Penurunan peringkat ini terjadi setelah sekretaris pers menghadapi serangkaian pertanyaan tentang mengapa pemerintah tidak berbuat lebih banyak untuk memastikan kebocoran tersebut ditutup dan mengurangi kerusakan lingkungan di garis pantai. Selama berminggu-minggu, Gedung Putih telah melawan narasi bahwa mereka tidak merespons dengan cukup tegas terhadap tumpahan minyak tersebut, dan terlalu mengandalkan keahlian BP, dan pada pengarahan hari Jumat, Gibbs berulang kali mengecam wartawan yang menekan tombol tersebut.
“Gagasan bahwa pemerintah hanya menunggu dan melihat, kami – sekali lagi, jika Anda memiliki gagasan tentang cara menutup lubang ini, saya dengan senang hati akan menugaskan Anda untuk memimpin,” kata Gibbs kepada salah satu reporter pemerintah federal. membiarkan BP terus mencoba solusi yang tidak efektif.
Ketika wartawan lain bertanya apakah pemerintah memainkan peran sebagai “penonton” di kawasan Teluk, Gibbs mencemooh premis tersebut.
“Tidak ada yang menunjukkan bahwa pemerintah federal berdiri di sana dan mengharapkan yang terbaik. Maksud saya, premis pertanyaan Anda tidak cocok dengan apa pun . . . “
Seseorang mencoba menyela. “Tunggu sebentar,” kata Gibbs.
“Biar saya selesaikan ini. Ini tidak konsisten dengan tindakan apa pun yang diambil pemerintah kita sejak ada laporan bahwa pesawat ini meledak di teluk. Jadi, tahukah Anda, premis pertanyaan Anda tidak sesuai dengan tindakan apa pun.” saat ini berlangsung atas nama pemerintah federal di Teluk Meksiko.”
Sekretaris pers juga menutup pertanyaan tentang Rep sehari sebelumnya. Klaim Joe Sestak bahwa pemerintahan Obama menawarinya pekerjaan sebagai imbalan karena keluar dari pemilihan pendahuluan Partai Demokrat di Senat melawan Senator Pennsylvania Arlen Spectre. Sestak, yang tidak menerima tawaran tersebut, memenangkan perlombaan tersebut minggu lalu, namun tidak siap untuk menjelaskan klaimnya dalam wawancara media.
Gibbs dan pejabat lainnya juga tidak menjelaskan masalah ini.
“Tidak ada lagi yang perlu saya tambahkan pada apa yang saya katakan pada bulan Maret,” kata Gibbs pada hari Kamis ketika topik tersebut diangkat.
Ketika ditunjukkan pada bulan Maret bahwa Gibbs tidak memberikan informasi substantif – selain mengatakan bahwa masalah tersebut “tidak bermasalah” – Gibbs sekali lagi mengatakan bahwa dia “tidak memiliki apa pun untuk ditambahkan.”
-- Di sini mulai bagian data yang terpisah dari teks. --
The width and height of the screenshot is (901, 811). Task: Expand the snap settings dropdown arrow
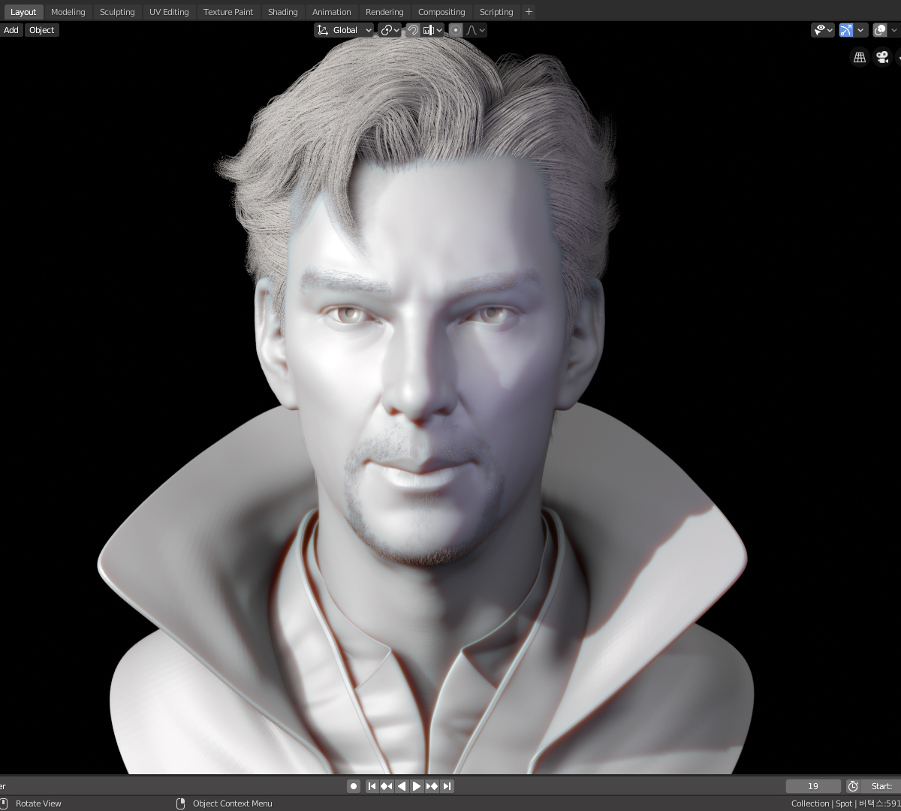point(438,30)
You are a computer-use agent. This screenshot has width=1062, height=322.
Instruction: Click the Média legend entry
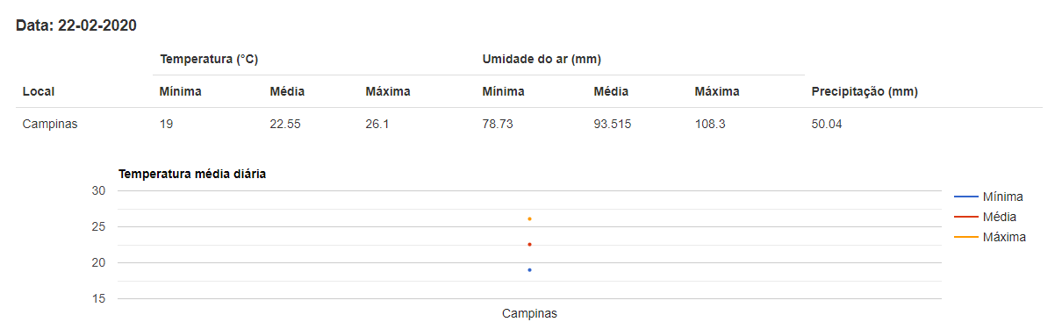(x=986, y=217)
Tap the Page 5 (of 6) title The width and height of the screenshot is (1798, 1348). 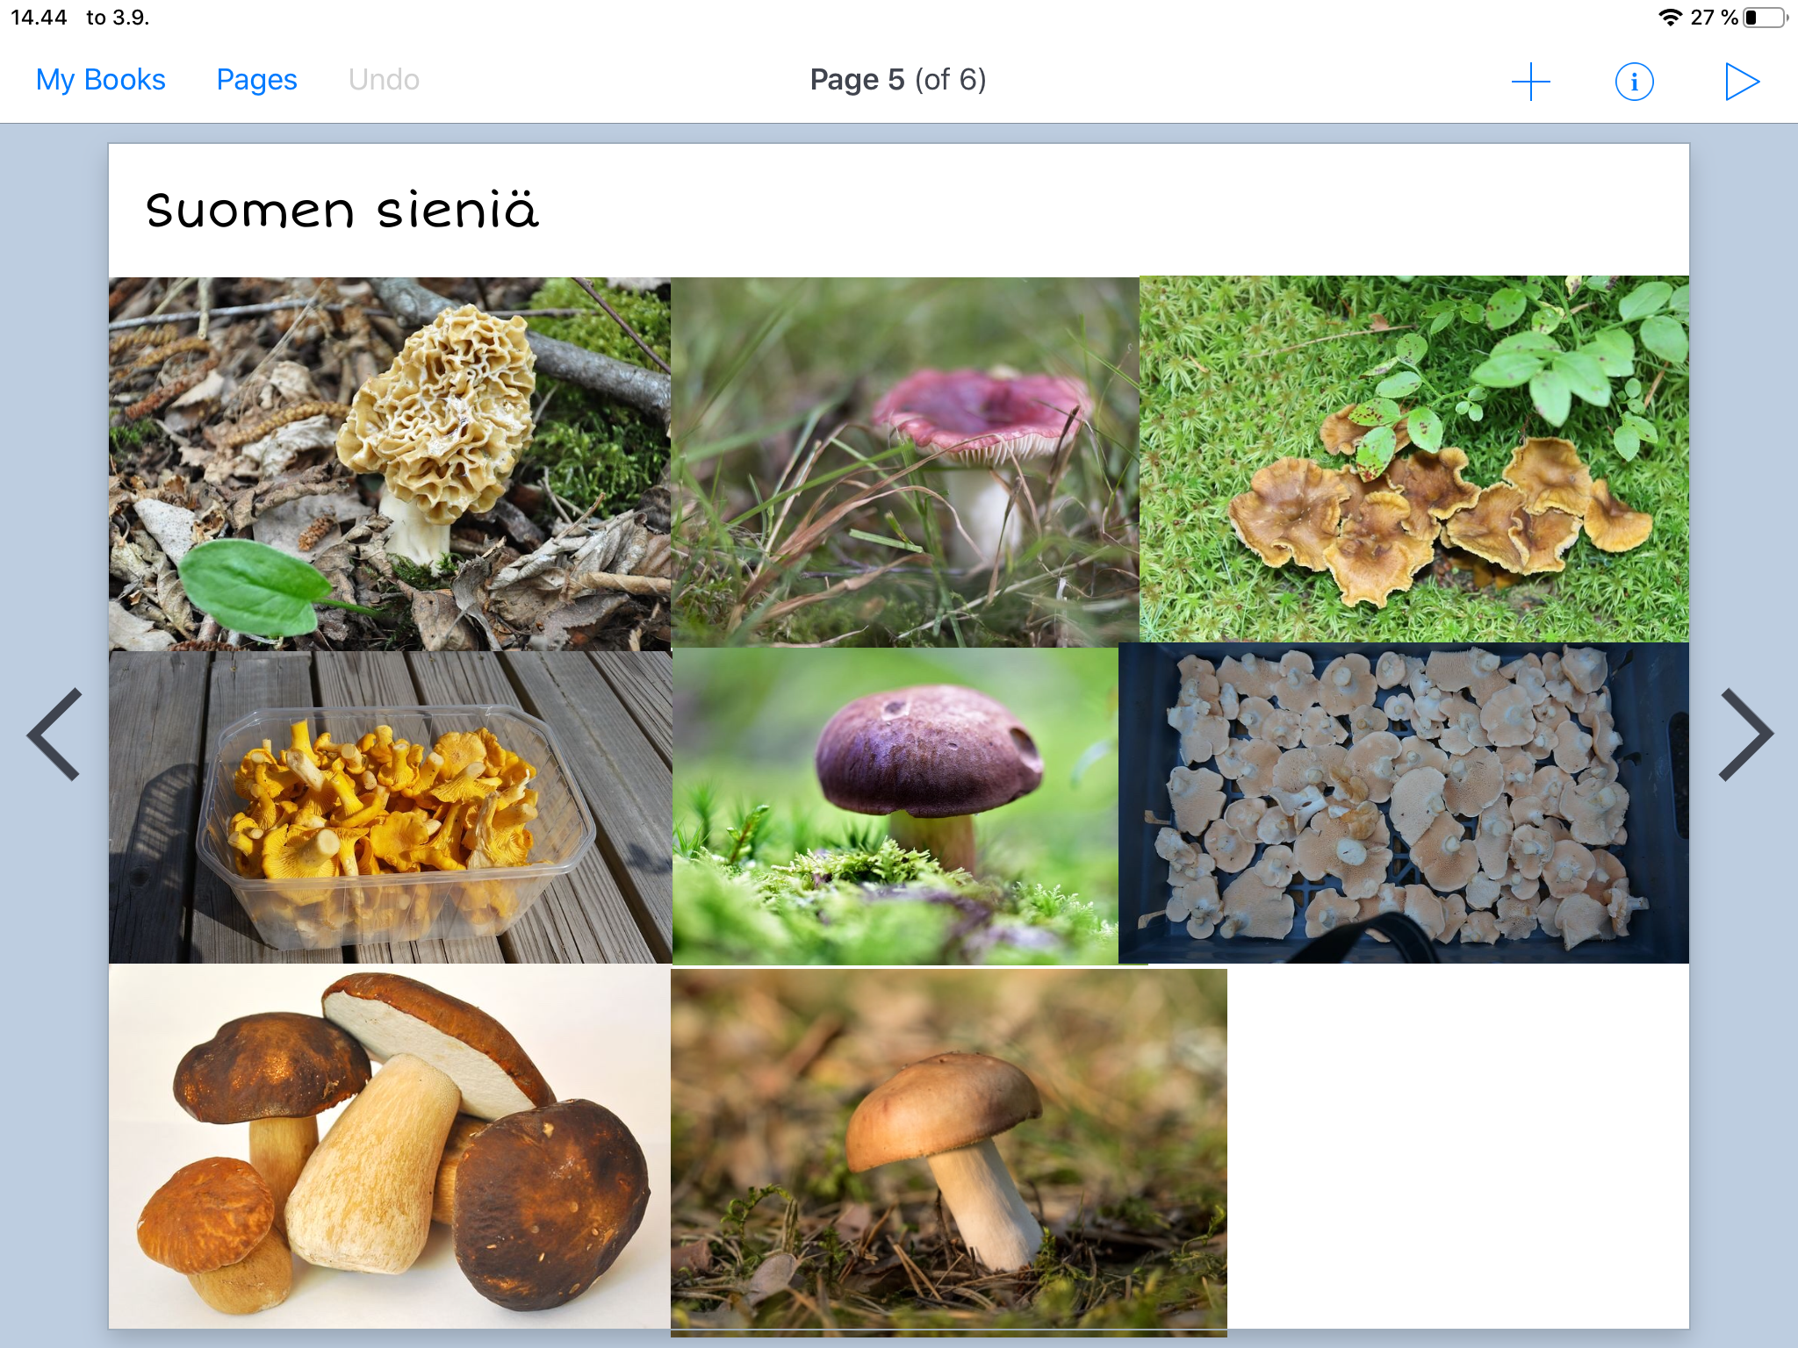click(x=897, y=80)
Sekretaris pers mengulangi kalimat itu lima kali lagi sebelum memotong pembicaraan wartawan.
Para jurnalis bisa mendapatkan kesempatan untuk menyampaikan pertanyaan mereka secara langsung pada hari Kamis, ketika Presiden Obama diperkirakan akan mengadakan konferensi pers – meskipun tidak jelas seberapa luas konferensi pers tersebut. Gedung Putih mengatakan acara ini akan serupa dengan konferensi pers skala penuh yang diadakan tahun lalu.
Namun pengumuman tersebut muncul setelah Gedung Putih menghadapi kritik dari media atas fakta bahwa presiden tidak mengadakan konferensi pers skala penuh sejak Juli lalu.
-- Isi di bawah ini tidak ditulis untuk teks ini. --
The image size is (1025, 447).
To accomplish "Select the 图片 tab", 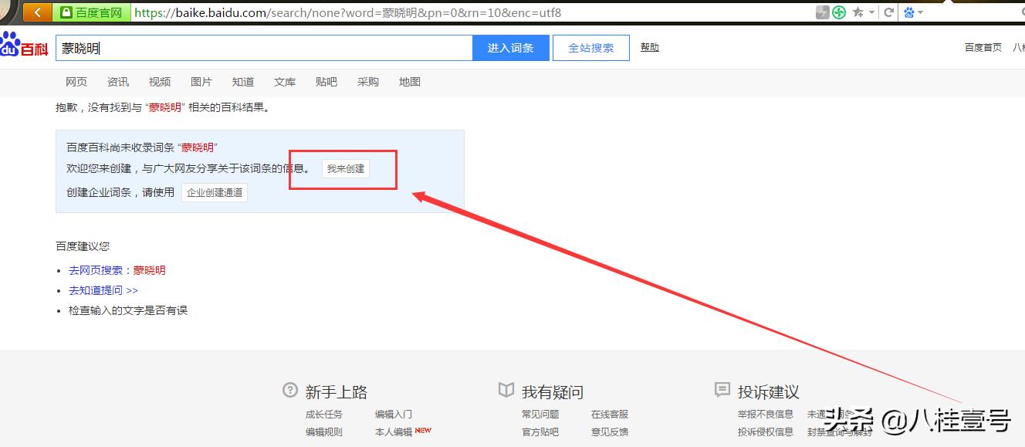I will 201,81.
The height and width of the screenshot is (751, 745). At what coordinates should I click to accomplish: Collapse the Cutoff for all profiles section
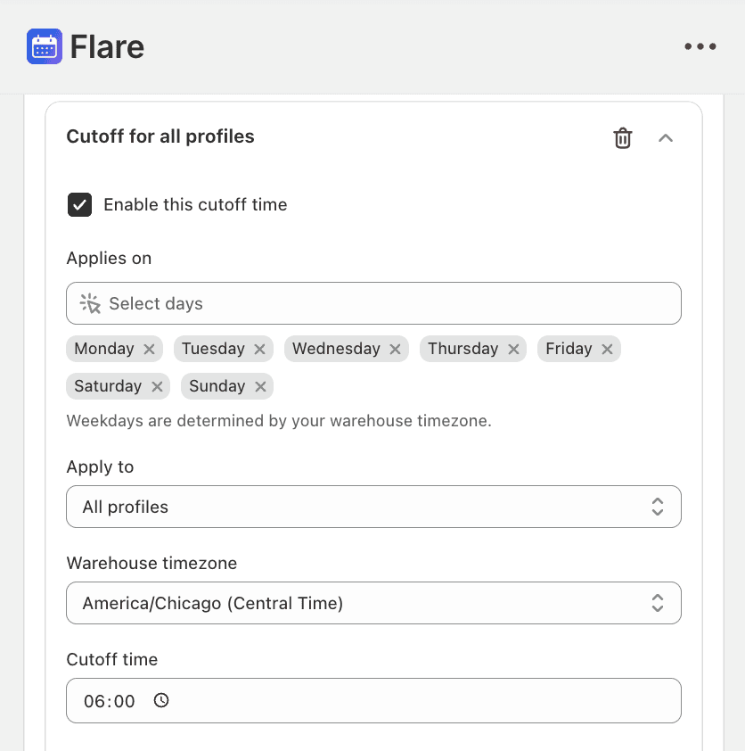point(666,138)
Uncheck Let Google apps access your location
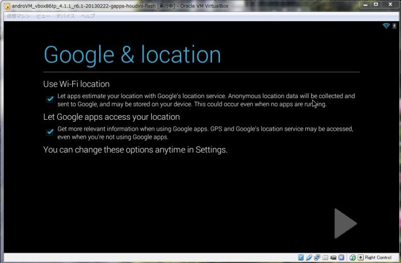 50,132
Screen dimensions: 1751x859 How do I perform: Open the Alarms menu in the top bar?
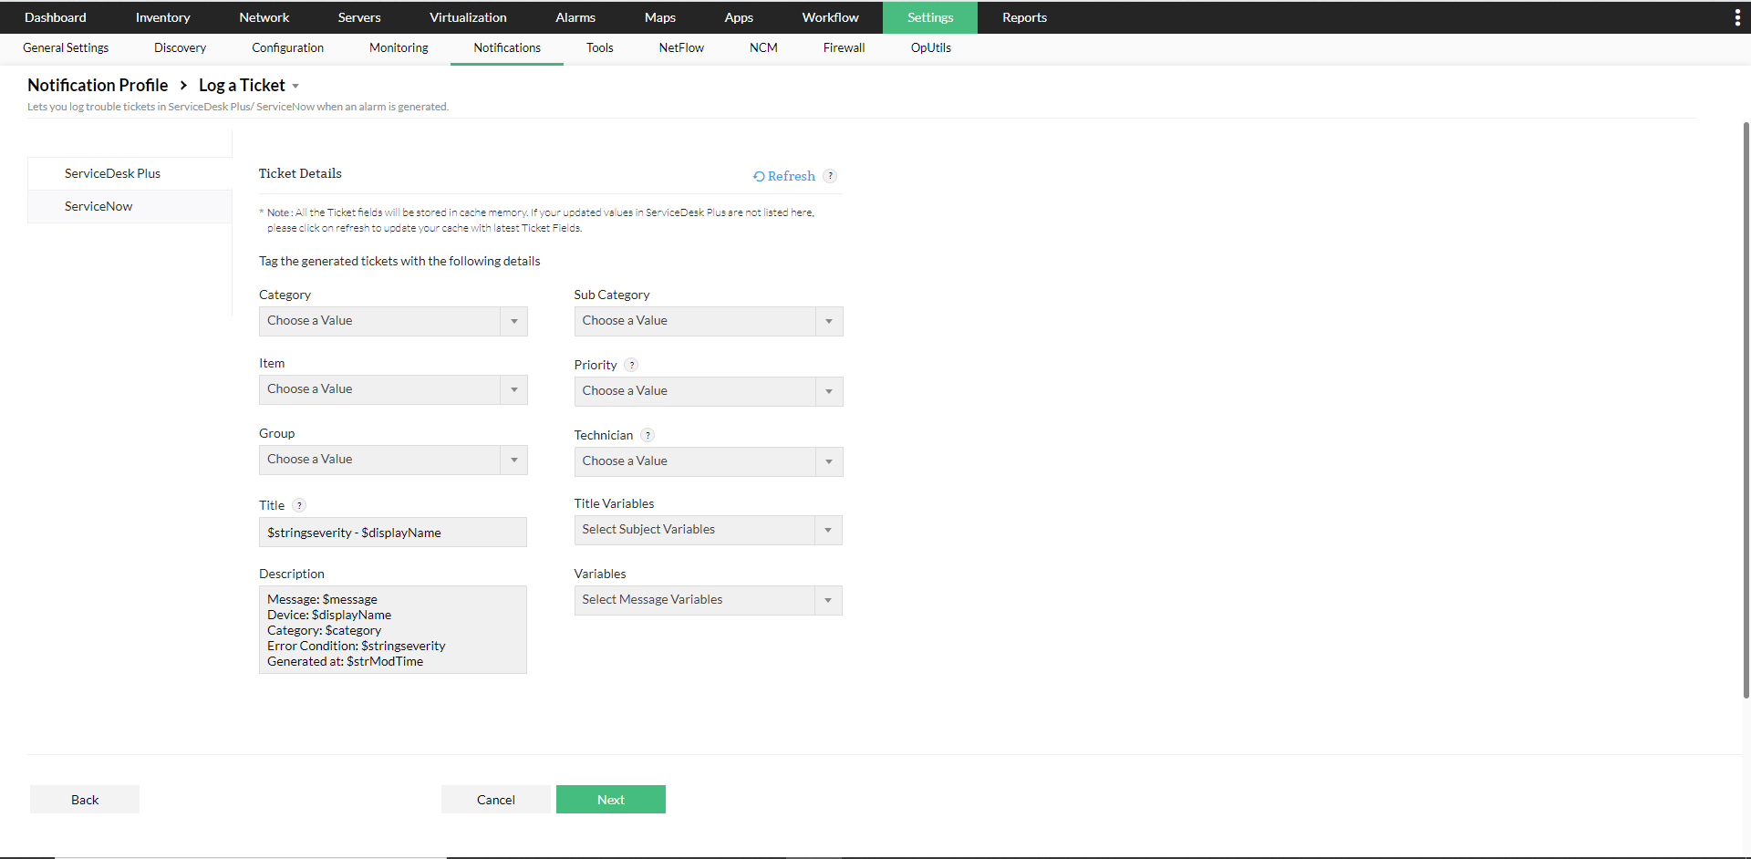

Gibbs mengejek seorang reporter yang menunjukkan hal ini pada pengarahan tanggal 3 Mei. Dia berpendapat bahwa para kritikus membantah definisi konferensi pers dan mencatat bahwa Obama menjawab delapan pertanyaan pada KTT Keamanan Nuklir tanggal 13 April.
“Apakah itu nomor satu… kalau bukan delapan, mungkin jadi sembilan?” kata Gibbs.
“Nah, ada 47 orang yang hadir hari ini,” jawab reporter itu.
“Sekitar 47.”
Bolak-balik terus berlanjut sampai reporter tersebut memohon untuk beralih ke isu lain. Gibbs menolak.
“Saya tiba-tiba menganggapnya sangat lucu,” katanya.